Always warm up hands and wrists first
I can’t say it enough: warm up your wrists to avoid unnecessary injuries. Warming up your hands raises your body temperature and gets the blood flowing to your muscles, which reduces your risk of injury. I suffered severely for weeks and as a result tend to re-injure myself as soon as I perform an Asana incorrectly, as the first injury triggers new ones.
Invest in a good mat (no, seriously)
After I got my first yoga mat for €6, it quickly started to flake. The entire floor, plus the hallway, was full of tiny black crumbly pieces after each session. Your mat should also be slip-resistant, as traditional training mats are not sweat-proof and tend to be too thick. Personally, I can’t keep my balance because it makes the surface feel artificial and throws me into a constant state of instability and shakiness.
Yoga Asanas and breathing techniques are power duos. You should coordinate your poses with your breathing by focusing on your breaths for greater advantage. Three to five breaths per Asana are a good starting point for beginners. Also, conscious breathing will get you into a deeper relaxed state of mind and body.
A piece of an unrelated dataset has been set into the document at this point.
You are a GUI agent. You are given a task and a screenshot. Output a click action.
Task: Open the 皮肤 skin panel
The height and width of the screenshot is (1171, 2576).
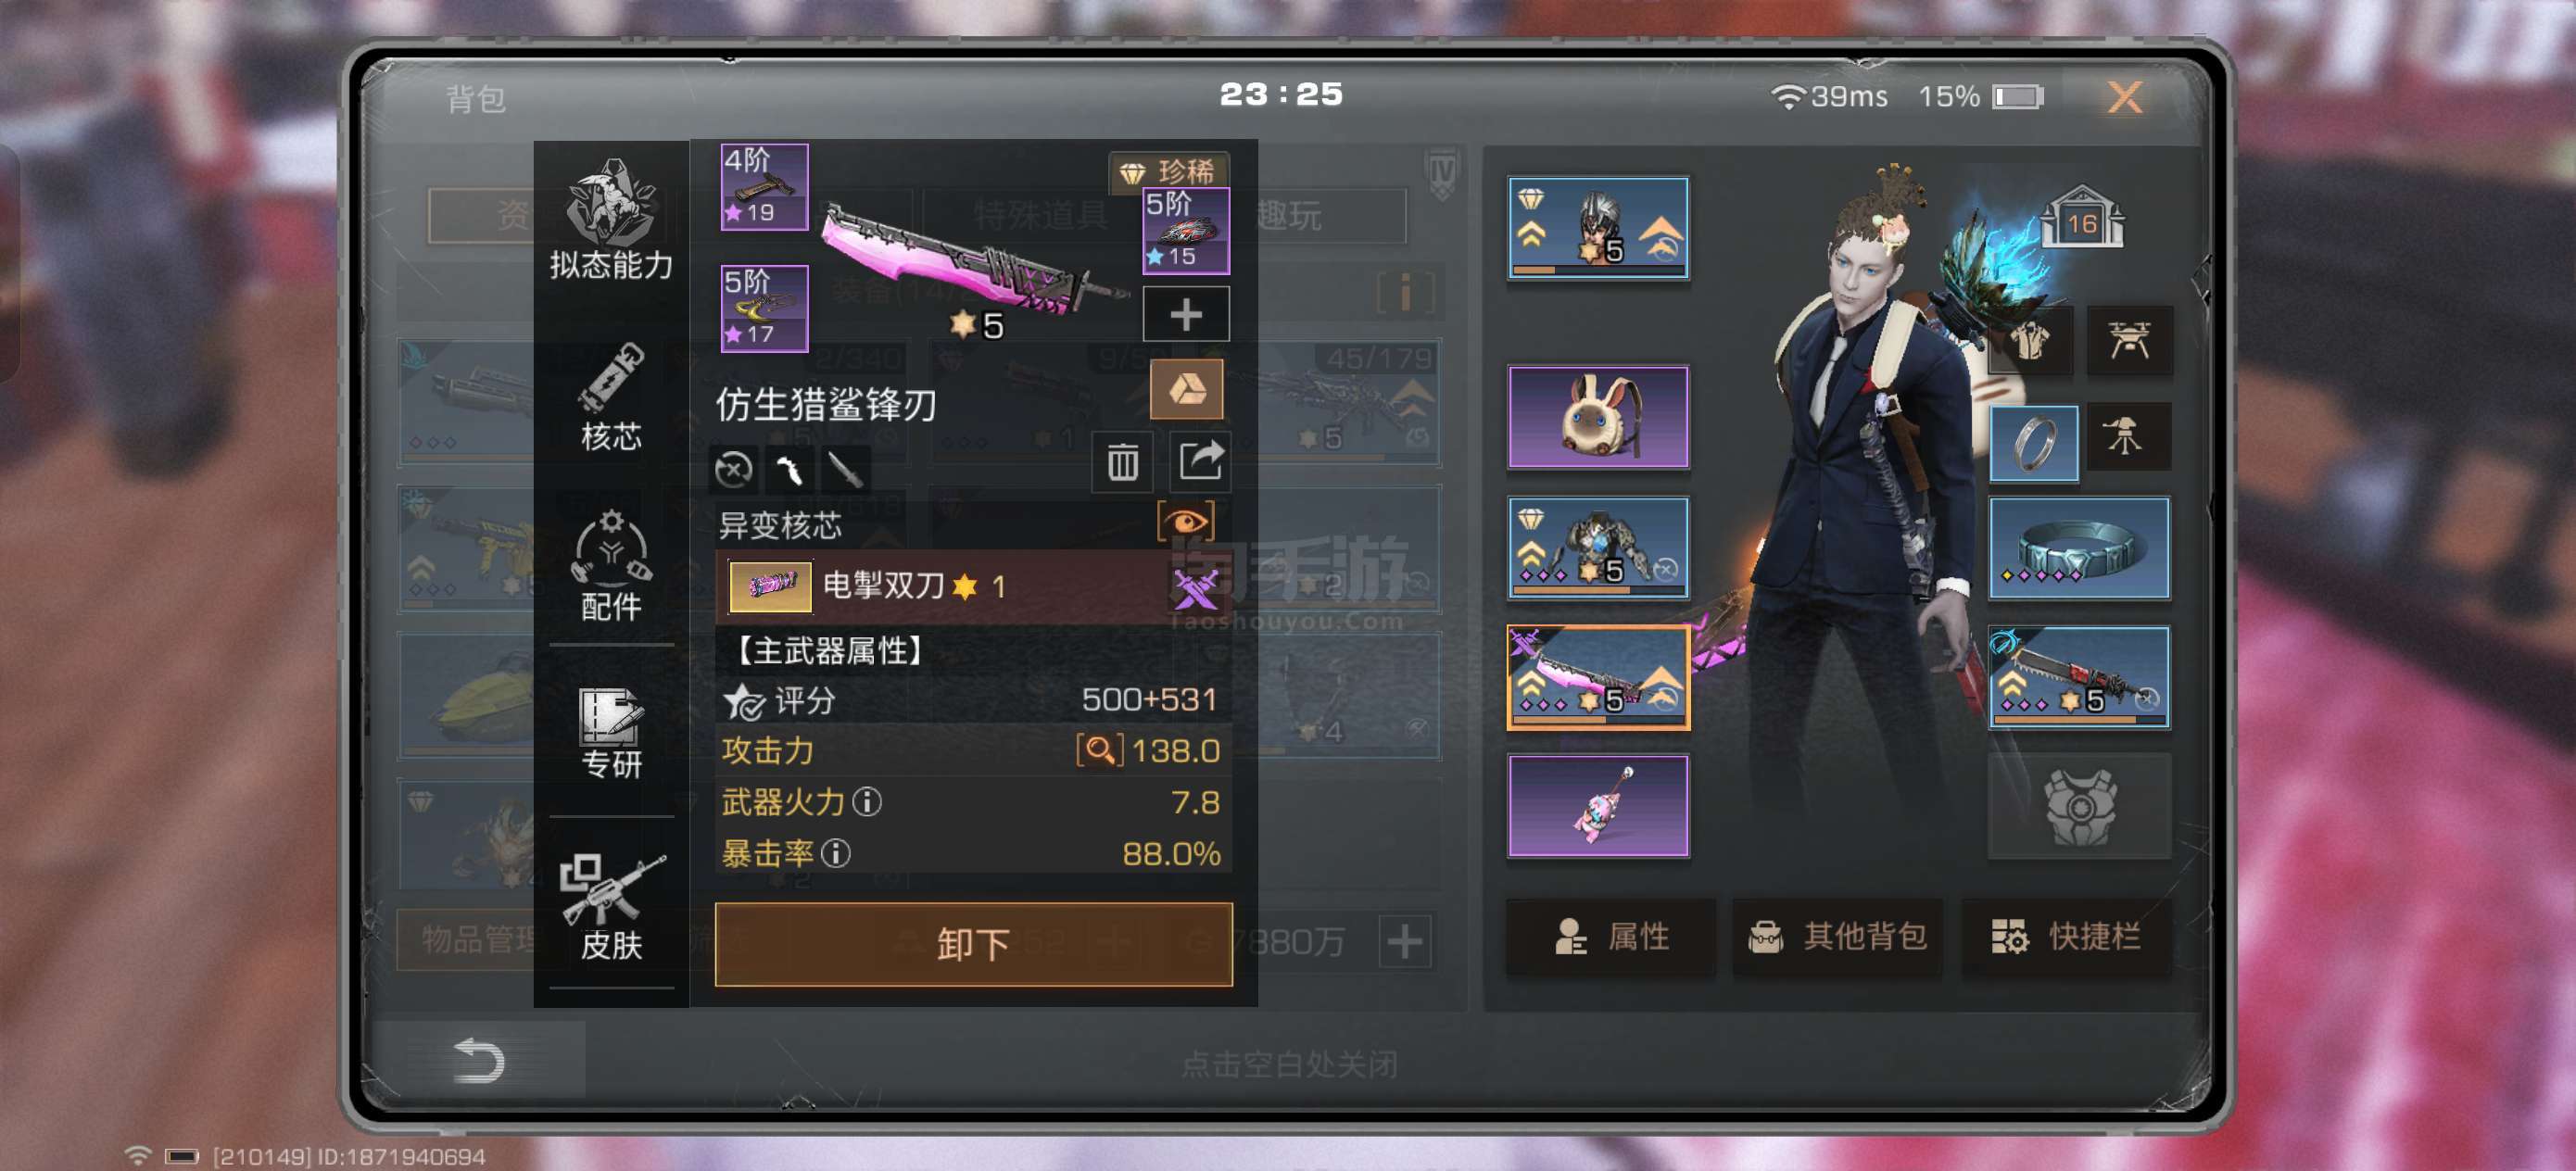611,907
No need to invest in fancy equipment
When I first started yoga, I immediately purchased a yoga belt and a block. However, I found out relatively soon that I didn’t need any of these things. Ever since they have been sitting in my closet and I only use them occasionally, for example, to practice crow pose or headstand. However, blocks, straps and wheels can provide good support for those who are extremely inflexible.